The D104's response peaks between 2Khz to 3Khz which it why it’s the ultimate mic for what we do. The grid resistor should be 1M min to 10M ohms max. Some people like to modify the old gear that came with 1M resistors with a 2.2M resistor. Using a 4.7M or even a 10M ohm grid resistor works better, but you can’t go higher than 10M. Usually if you go higher than 2.2M you need to also change the cathode resistor while checking the voltages and current on the tube.
That 10M maximum has to do with the rig, not the mic. If you use too much resistance in the grid circuit the stage becomes unstable and the plate current may wander, as a minuscule grid current adds an additional bias voltage to the tube. In the early days of radio, this was often done intentionally to provide "grid leak" bias, but proved to be too unstable for mass produced equipment. Sometimes the first amplifier stage in a low-level preamp may use "contact bias", with no cathode resistor or grid bias resistor at all. I seem to recall that circuit in some of the speech amplifiers described in mid-50s Handbooks. The grid just floats, and the negative charge that builds up on the grid it what biases the tube. BTW, it is a misnomer to call the grid resistor of a class-A amplifier stage a "grid
leak resistor" unless grid leak bias is actually used to bias the circuit.
For most tubes, the RCA Receiving Tube Manual actually recommends something like a maximum of 0.5 megohms of resistance from grid to ground, but this would be too low for a crystal microphone. When you go above 5 megohms or so, it may be necessary to select tubes for the first stage to find one that is stable. The way I do it is, with no signal input to the grid, measure the voltage across the cathode resistor. Now short the grid to ground and measure again. Find the tube that shows the least cathode voltage change, thus the least plate current change, from the shorted to unshorted condition. My push-pull preamp uses 10M from each grid to ground. Instead of a 12AX7, I use a pair of 6F5s, which have nearly identical characteristics to one section of the 'AX7, but the single triode allows individual selection of each tube in the first stage. The push-pull configuration puts a total load of 20 megs across the mic. There is no need to use a grid blocking capacitor at the crystal mic input, since the crystal mic itself forms a capacitor and should measure infinite resistance across its output terminals.

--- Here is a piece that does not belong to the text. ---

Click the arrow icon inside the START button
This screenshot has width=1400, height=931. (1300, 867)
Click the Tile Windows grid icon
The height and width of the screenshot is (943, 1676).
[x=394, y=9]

If the mic sounds too bassy with the high grid resistance, that means the speech amplifier has insufficient high frequency response. You need to do something to boost the highs, not cut back the lows with less grid resistance. I use a simple method to generate a "presence rise", which consists of a specifically calculated low value of cathode bypass capacitance based on the time-constant formula. This low bypass capacitance causes the cathode to appear bypassed at higher frequencies, but at lower frequencies it acts as an unbypassed cathode resistor, and the degenerative feedback lowers the gain of the tube. Using two tubes in cascade with the special cathode bypass gives me about 10 dB of boost at the high frequency plateau beginning at about 2 kc. The rising response begins at about 800~ and rises steadily until it reaches that plateau. This presence rise is in addition to the resonant peak of the D-104. By limiting the peak to the upper midrange, beyond 2K, this doesn't make the audio sound tinny as long as there is sufficient bass response to balance the treble.